Du  14/06/23  au  13/07/23 



Bien que le cinéma soit né muet, le spectacle cinématographique n’en était pas moins musical. Dans les fêtes foraines, la musique attire le chaland, musiciens et bonimenteurs rythment le spectacle, les numéros de music-hall cèdent un peu de place aux projections, des sonorisations sur disques ou cylindres sont expérimentées, et la musique, sous la forme du simple piano ou d’un orchestre, entre de plain-pied dans la salle de cinéma. Elle s’impose pour figurer ou réhausser les intentions dramatiques des œuvres. Elle s’harmonise aux images et restitue leur présence puisque, comme l’écrivait Siegfried Kracauer, la musique « affirme et justifie le silence au lieu d’y mettre fin ».

Si l’accompagnement musical au cinéma adapte généralement des partitions préexistantes, nombreux sont ceux qui, comme Ricciotto Canudo présumant de l’apparition d’un véritable « Drame Musical de l’Écran », se réjouissent des collaborations artistiques qui naissent entre cinéastes et compositeurs. La musique originale composée par Camille Saint-Saëns pour L’Assassinat du duc de Guise d’André Calmettes et Charles Le Bargy en 1908 en est un des premiers exemples marquants.


Ce cycle met à l’honneur différentes collaborations et permet également d’explorer de nouvelles approches de ces œuvres. Ainsi, la musique de L’Inhumaine de Marcel L’Herbier – histoire d’une cantatrice impérieuse – est composée par Darius Milhaud en 1924. La partition est aujourd’hui perdue, toutefois les indications laissées inspirent de nouveaux musiciens tel que le percussionniste Aidje Tafial qui signe la musique enregistrée pour la restauration de Lobster Films. La restauration par Bruce Posner du Ballet mécanique de Fernand Léger et Dudley Murphy, avec la collaboration de Man Ray, reprend un enregistrement par le musicien expérimental Charles Armikhanian des trois rouleaux de la partition originale pour pianola conçue en 1925 par Georges Antheil. La Fondation Jérôme Seydoux-Pathé a restauré en 2018 le film de René Clair Entr’acte en intégrant une interprétation au piano par Daniele Furlati d’après la partition originale d’Erik Satie. Elle a également restauré L’Arlésienne d’André Antoine (1922), avec une musique arrangée et composée par Günter Buchwald à partir de l’adaptation musicale d’époque de Gabriel Diot, et interprétée par l’Octuor de France.

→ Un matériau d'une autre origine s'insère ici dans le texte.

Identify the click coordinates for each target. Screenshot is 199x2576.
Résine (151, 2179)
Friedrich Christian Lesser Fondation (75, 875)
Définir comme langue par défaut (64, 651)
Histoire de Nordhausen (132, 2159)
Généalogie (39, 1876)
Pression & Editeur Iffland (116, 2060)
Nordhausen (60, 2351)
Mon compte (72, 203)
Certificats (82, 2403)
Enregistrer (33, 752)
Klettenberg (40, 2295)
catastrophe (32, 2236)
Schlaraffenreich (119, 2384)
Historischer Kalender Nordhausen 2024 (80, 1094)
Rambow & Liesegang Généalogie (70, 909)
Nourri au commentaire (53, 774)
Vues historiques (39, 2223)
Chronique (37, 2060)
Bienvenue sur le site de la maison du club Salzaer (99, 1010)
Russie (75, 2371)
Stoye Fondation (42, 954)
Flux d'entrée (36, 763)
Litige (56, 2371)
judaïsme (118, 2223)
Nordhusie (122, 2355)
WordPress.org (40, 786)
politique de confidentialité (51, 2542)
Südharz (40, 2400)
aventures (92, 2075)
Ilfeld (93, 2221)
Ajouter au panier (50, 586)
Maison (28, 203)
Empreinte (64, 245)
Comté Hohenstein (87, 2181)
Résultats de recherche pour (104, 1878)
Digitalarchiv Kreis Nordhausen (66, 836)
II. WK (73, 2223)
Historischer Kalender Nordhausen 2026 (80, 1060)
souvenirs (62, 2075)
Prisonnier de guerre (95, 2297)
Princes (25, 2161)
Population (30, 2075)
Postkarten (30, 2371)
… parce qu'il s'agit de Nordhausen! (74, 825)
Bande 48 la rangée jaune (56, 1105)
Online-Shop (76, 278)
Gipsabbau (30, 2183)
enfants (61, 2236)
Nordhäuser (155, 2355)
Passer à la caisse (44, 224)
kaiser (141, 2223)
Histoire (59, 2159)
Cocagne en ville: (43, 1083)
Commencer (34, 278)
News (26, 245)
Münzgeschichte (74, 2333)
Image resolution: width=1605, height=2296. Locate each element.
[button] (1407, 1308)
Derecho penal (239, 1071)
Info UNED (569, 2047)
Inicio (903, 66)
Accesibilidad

Hormis la présentation des films avec ces musiques enregistrées pour les besoins des restaurations, les ciné-concerts tiennent le haut de l’affiche dans ce programme. Les élèves issus de la classe d’improvisation de Jean-François Zygel peuvent s’emparer à leur guise des partitions et proposer leur propre interprétation au piano de l’œuvre musicale sur des films comme Salammbô de Pierre Marodon (1924), dont la partition originale fut composée par Florent Schmitt, ou La Dixième symphonie d'Abel Gance (1918) – encore une histoire de musicien – dont Michel-Maurice Lévy composa la musique.

Il n’est d’ailleurs pas anodin que le cinéma s’inspire de la vie de musiciens, chanteurs, cantatrices ou danseuses plus ou moins célèbres ou maudits, autant que des musiques du monde, pour conduire ses récits. La musique exprime et suscite les sentiments, produit parfois des effets apaisants ou thérapeutiques comme les accords du Quinzième prélude de Chopin dans le film de Viatcheslav Tourjansky (1922) ou dans Gunnar Hedes saga (Le Vieux manoir, 1923) de Mauritz Stiller qui met en scène un mélomane empêché par les contraintes familiales et sociales. Dans La Valse de l’Adieu (1928), Pierre Blanchar interprète le rôle de Frédéric Chopin, amoureux fou de Maria Wodzińska (incroyable Marie Bell) pour qui il composa cette mélodie. Anders als die Andern (Différent des autres, 1919) de Richard Oswald, avec Conrad Veidt, relate le harcèlement d’un violoniste homosexuel. C’est un des premiers films à traiter de l’homosexualité. Interdit lors de sa sortie puis brûlé par les nazis et considéré comme perdu pendant plus de quarante ans, il est réapparu et a été reconstitué par le Filmmuseum de Munich à l'aide de fragments, de photos et de documents de censure.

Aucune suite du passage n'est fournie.